Frank Boss, Vorsitzender des LVR-Ausschusses für Digitale Entwicklung und Mobilität
Marc Janich, LVR-Dezernent für Digitalisierung, IT-Steuerung, Mobilität und technische Innovation
Birgit NeyerErste Landesrätin und Kämmerin – LWL
Michael Schönbeck, Vorsitzender des LWL-Ausschusses IT und Digitales

Im Abschlusspanel des Tages zogen Birgit Neyer, Marc Janich, Michael Schönbeck und Frank Boss ein positives Fazit aus Sicht des LWL und des LVR. Erneut betont wurde die „Inklusionsrendite“. Diese Betrachtung soll Mut machen, Inklusion und Teilhabe als festen Bestandteil bei der Digitalisierung und Einführung von KI zu betrachten und die Chancen zu nutzen, die zukunftsweisende Technologien für Menschen und Mitarbeitende bieten.

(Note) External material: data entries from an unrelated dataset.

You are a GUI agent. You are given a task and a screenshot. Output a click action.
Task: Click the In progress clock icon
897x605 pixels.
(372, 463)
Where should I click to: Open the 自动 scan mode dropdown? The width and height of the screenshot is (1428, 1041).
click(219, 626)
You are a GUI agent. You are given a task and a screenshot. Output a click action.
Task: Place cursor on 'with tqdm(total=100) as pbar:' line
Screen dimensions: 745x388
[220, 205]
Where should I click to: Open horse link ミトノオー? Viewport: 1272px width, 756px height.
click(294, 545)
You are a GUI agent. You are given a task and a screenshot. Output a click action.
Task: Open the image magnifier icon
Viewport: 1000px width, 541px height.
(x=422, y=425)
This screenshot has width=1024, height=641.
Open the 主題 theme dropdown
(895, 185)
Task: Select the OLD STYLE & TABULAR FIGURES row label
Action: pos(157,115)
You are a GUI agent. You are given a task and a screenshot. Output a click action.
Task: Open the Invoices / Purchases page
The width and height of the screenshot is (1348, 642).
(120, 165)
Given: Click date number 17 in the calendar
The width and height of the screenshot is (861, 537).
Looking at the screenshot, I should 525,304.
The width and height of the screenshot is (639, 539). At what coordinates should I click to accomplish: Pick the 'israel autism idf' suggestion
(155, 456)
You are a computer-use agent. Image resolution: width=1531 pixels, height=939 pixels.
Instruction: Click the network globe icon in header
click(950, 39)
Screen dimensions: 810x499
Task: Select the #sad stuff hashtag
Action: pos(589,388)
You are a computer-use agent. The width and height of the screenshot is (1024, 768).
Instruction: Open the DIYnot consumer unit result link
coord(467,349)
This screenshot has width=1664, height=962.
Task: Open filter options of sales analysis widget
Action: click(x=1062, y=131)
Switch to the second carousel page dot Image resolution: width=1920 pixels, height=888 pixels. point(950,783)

Politik, Praxis und Kommunikation müssen zusammenarbeiten

Vor allem stellten sie heraus, wie wichtig das Zusammenspiel der verschiedenen Akteure ist. Zum einen, dass inzwischen viele KI-Initiativen von der Politik initiiert würden („sehr gut!“), dass dabei aber der Fokus auch immer auf den Mitarbeitenden liegen muss. Zum anderen, dass die aktuelle Haushaltslage zur Zusammenarbeit „zwingt“. Und letztlich, dass der Schlüssel zum Erfolg der, auch politische, Austausch ist: Informieren & kommunizieren.

Ganz im Sinne unserer Mission bei Kwintum, den Dialog zu gestalten und eine positive Haltung zu fördern. Auch wenn die Veranstaltung selbst schon einige Wochen zurückliegt, haben die Themen mich doch intensiv weiter beschäftigt und zu weiteren Gesprächen im kommunalen Umfeld angeregt. Die Aufbruchstimmung ist deutlich spürbar, die Herausforderungen ebenso sichtbar. Den Appellen der Vortragenden kann gar nicht genug Nachdruck verliehen werden, und so ist es mir sehr wichtig, diese in den beiden Beiträgen mit euch zu teilen.